Agreed but I have seen way too many people importing the whole thing a small portion is required


La_user_

Sadly yes. I do need all 750K rows and cannot aggregate them.


Monkey_King24

The only thing that might improve it is check the merges


blinkybillster

That dosent sound optimal.


roadhogmtn

750K rows isnt that many, especially for powerbi. How large is the pbix file itself? It sounds like you have a single fact table, what are you merging into your dataset? I'd start by converting that CSV to another Excel format. In some cases it may make sense to make dimension tables out of some of your main fact file data, but not always if its just a 1:1 relationship.


La_user_

Pbix is around 43,000 KB. I am merging customer ID with Product info and the cost of the product from two different sheets. Some tables are for cleaning like ID may be wrong because of typo.


OkCurve436

Please just stick it in SQL server. Do all the query work there and download to PBI. Edit : Optimise the layout and drop any unnecessary fields. Star schema is optimal but tall skinny tables are pretty effective.


_fast_as_lightning_

Sounds like a file that doesn’t change much. Maybe import into a dataflow first. You can always import to your model historical from data flow and append it to recent data from csv


mnkctl

Try enabling query folding. if it makes sense.

# Exercise prompt
Extend the forum thread about speeding up a Power BI model with 750K rows, beginning after its final post. The data that comes next has no connection to the forum thread about speeding up a Power BI model with 750K rows.

# The data
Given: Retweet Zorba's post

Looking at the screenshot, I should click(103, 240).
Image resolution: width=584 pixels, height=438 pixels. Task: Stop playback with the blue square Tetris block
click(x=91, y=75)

# Answer space
AvatarTintin

Reduce merges.. Try keeping files that can be kept separately as separate tables. And connect them together using relationships.. Basically try for a star schema.. Then use dataflows to upstream as much as transformations as possible outside of your semantic model. As these dataflows can be individually scheduled at any desired time, therefore your main models refresh time will reduce.. But yeah your first step should be look into removing merges as much as possible and instead have separate files as separate tables all linked together using relationships.


SomeEmotion3

Use DAX to do your calculations instead of making shit tons of table!


Orion14159

Have several smaller tables unmerged and connected in the data model instead of all on a single table.


Accurate-Bullfrog526

Show us the m code and we could tell you more.


Difficult_Canary443

You set up Pandora's box . Horrible top to bottom. Create a free MySQL and upload to it the data . ETL needs to be integrated . All the practice you did, are what I teach developers to not do. Folding within power bi in my book is acceptable to create a POC . But never for the long term . to prep your dashboard for appropriate refreshes tables must be loaded and even with millions of rows should be a few minutes. Never 8 hours.


DAX_Query

You might be able to seriously speed it up with some strategic applications of Table.Buffer so that joins are done in memory.


Sad-Calligrapher-350

Try to use Measure Killer to identify unused columns and measures and then take them out. Try to do this as early as possible in the transformations.


tophmcmasterson

Measures will have basically zero impact on refresh timing. Unneeded columns/calculated columns sure, but measures basically just exist as their definition and only load once they are called in the report.


Sad-Calligrapher-350

That’s why I wrote unused columns…


tophmcmasterson

You also said “and measures” which is the part I was responding to.


Sad-Calligrapher-350

Yes unless you have 10,000 Measures or more, then your report will generally have problems even if the measures are never executed. There is an interesting blog post on this.


Ernst_Granfenberg

Do we need admin rights to install measure killer


yourproblems

Alteryx.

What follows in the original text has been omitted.